We Welcome All People Here. Learn More >
Revelation 7:9-10
May 2, 2025 by Rebecca Littlejohn
DEVOTIONAL MESSAGE
Revelation 7:9-10– After this I looked, and there was a great multitude that no one could count, from every nation, from all tribes and peoples and languages, standing before the throne and before the Lamb, robed in white, with palm branches in their hands. They cried out in a loud voice, saying, “Salvation belongs to our God who is seated on the throne, and to the Lamb!” (NRSV)
I have the sense that mainline Protestants don’t spend a lot of time thinking about animal sacrifices. We read references to the practice in our scriptures and put the detail-obscuring screens of “Ancient” and “Symbolic” over top it, so that we don’t have to think about it much. When we hear Jesus referred to as “the capital-L Lamb” we just assume it’s an archaic term of worship and praise. To think about it more deeply seems too gory.
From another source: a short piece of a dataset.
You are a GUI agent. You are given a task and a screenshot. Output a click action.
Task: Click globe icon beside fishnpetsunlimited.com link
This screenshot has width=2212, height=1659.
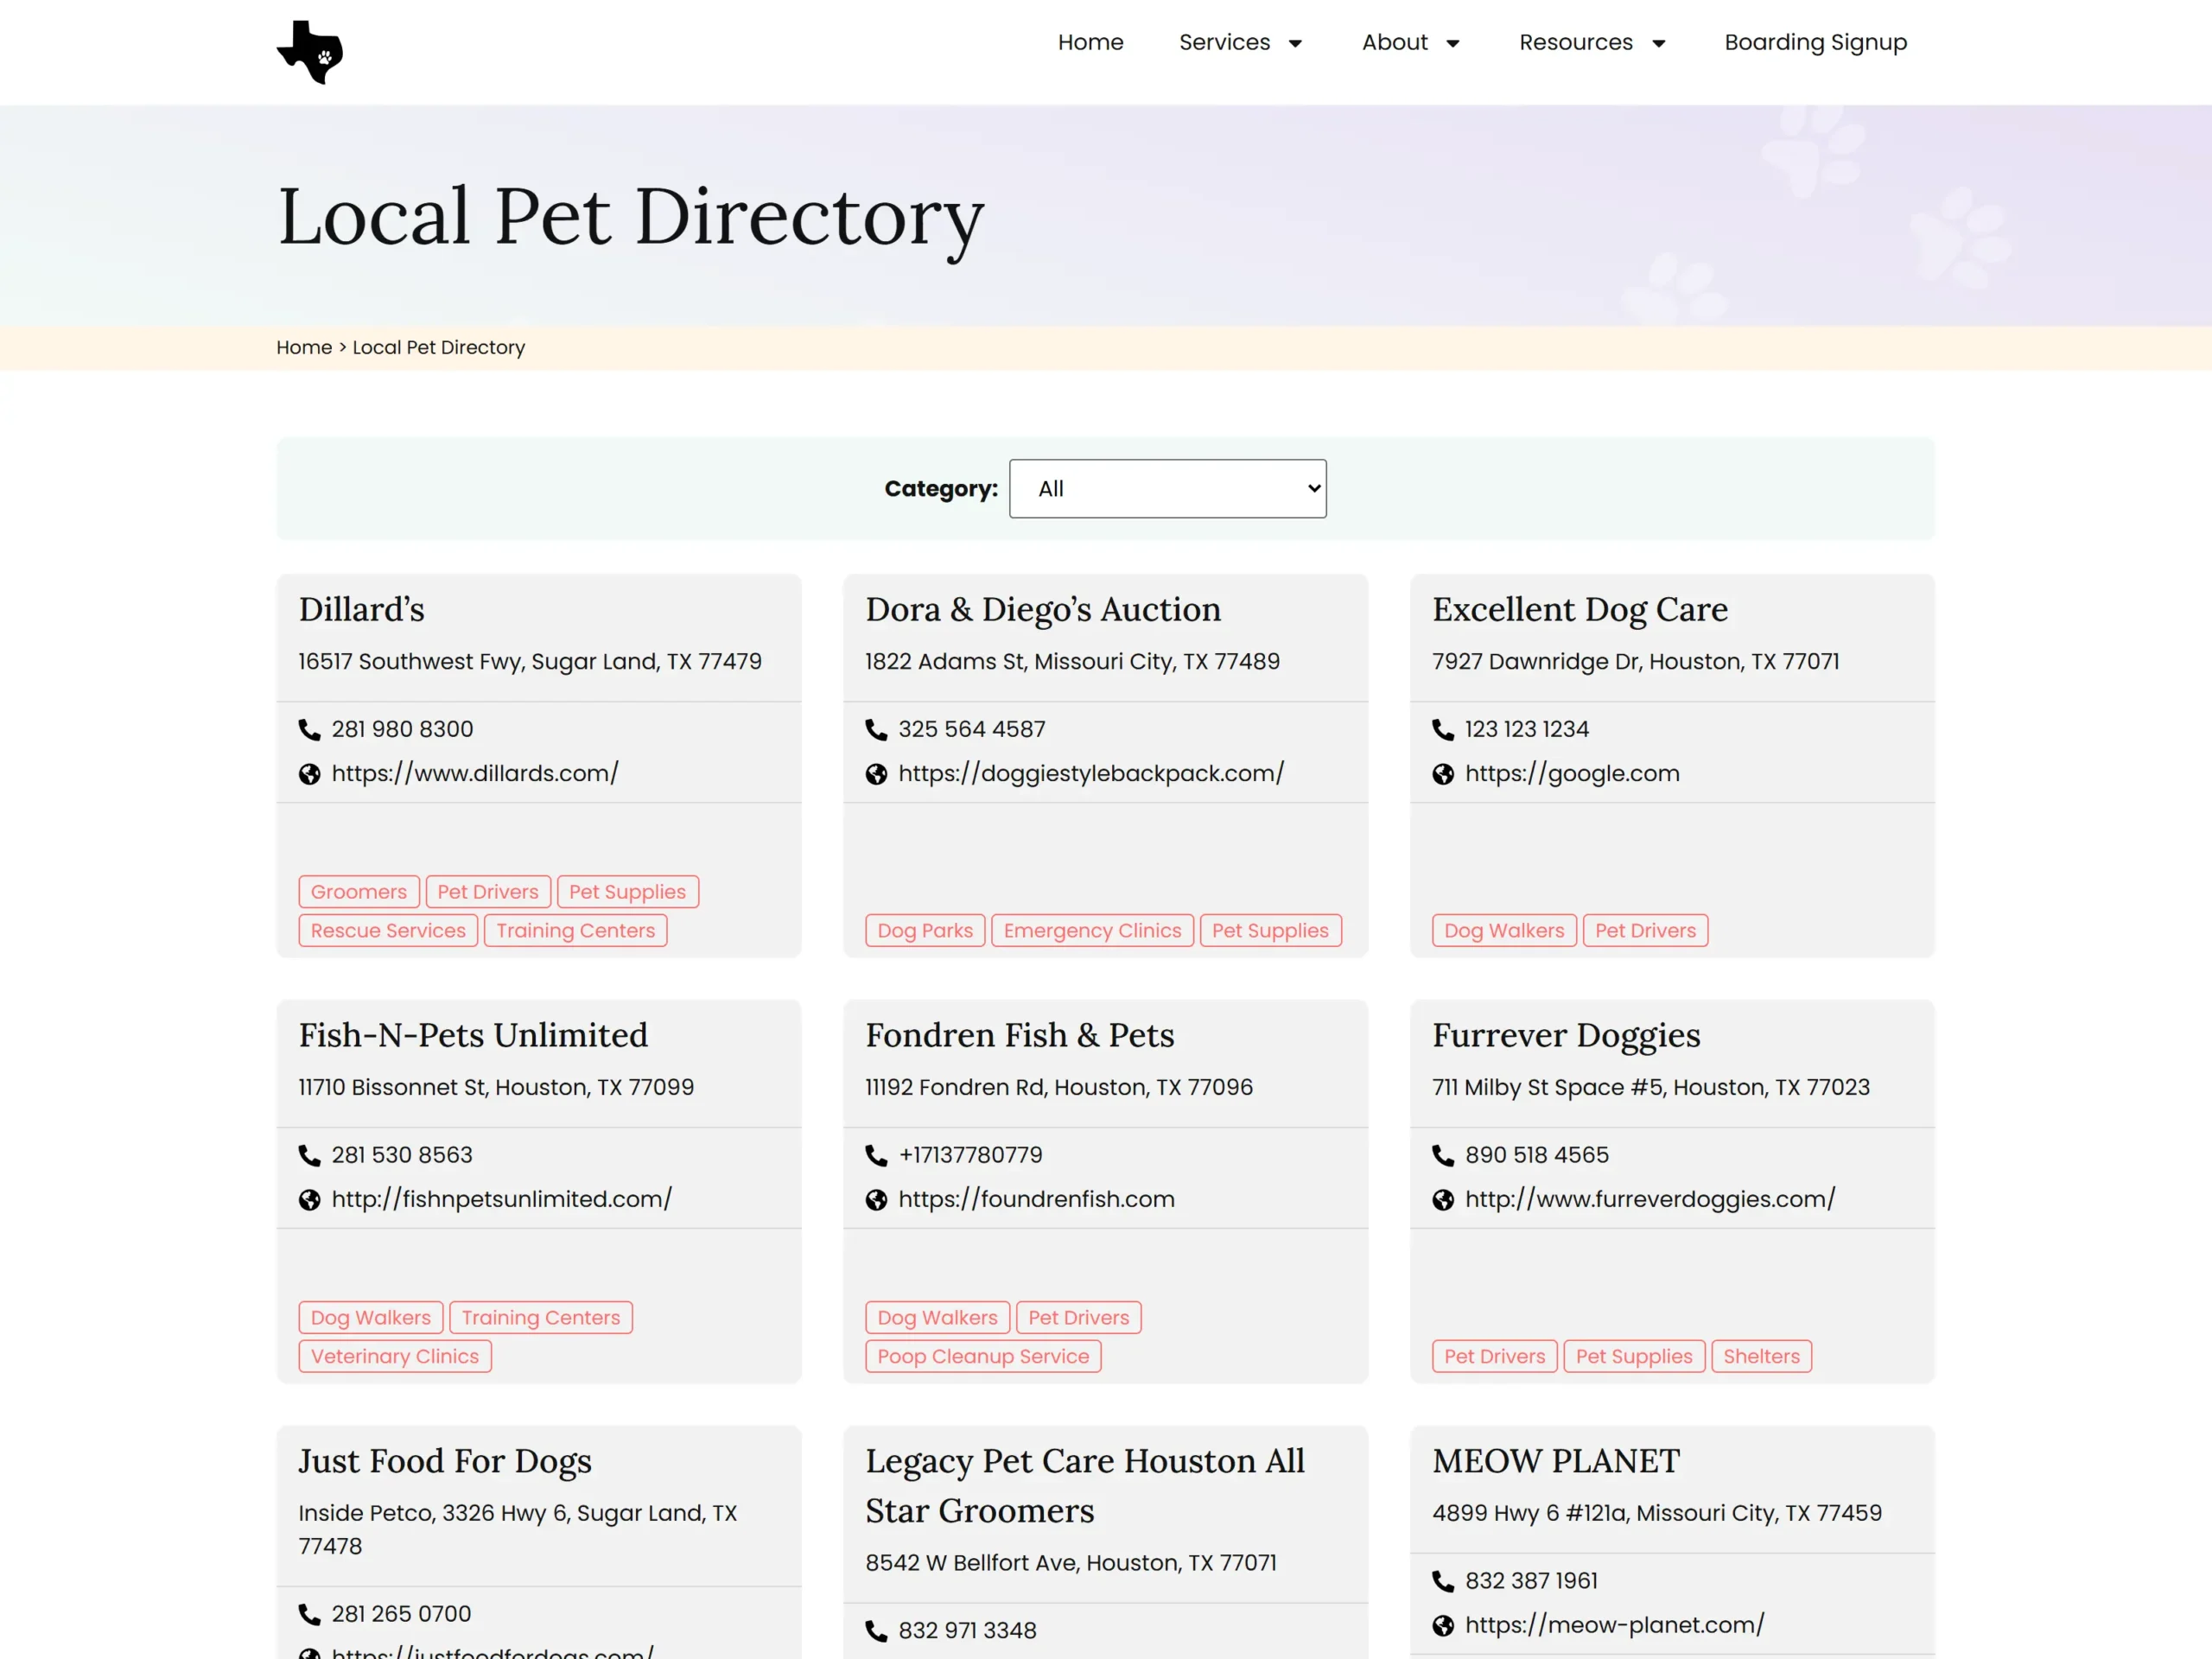click(x=310, y=1200)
But I wonder if we miss something by brushing past the graphic nature of animal sacrifice that lies just under the surface of calling Jesus “the Lamb”? If we don’t give this title the attention it demands, could we miss seeing Jesus where he’s showing up in our own times? The line between “sacrificial lamb” and “scape goat” is a thin one, and there’s a lesson to be learned there.
There are two things that strike me in this brief passage from Revelation. One is the “Lamb” language and the clear insistence that salvation comes through the Lamb. The other is the global nature of the crowd that has gathered. If we came in understanding that a sacrificial lamb is basically the same thing as a scape goat, we are now being reminded that scape goats are a universal phenomenon; every culture has moments when those in power want to pin blame on the vulnerable.
This passage is describing what is essentially a song of confession: the world admitting that our salvation comes through recognition of the sacredness of those whom we allowed to become scape goats. That is the Easter message, that wholeness comes when God binds up the broken and invites those who did the breaking to join in that process of healing. So if we’re seeking salvation today, we need to look around and see who the scape goats are in the present moment. Who is being treated as expendable? Who is being blamed for the problems of society by those who wield power? These vulnerable lambs are the ones Christ is inviting us to walk alongside in the way of the cross.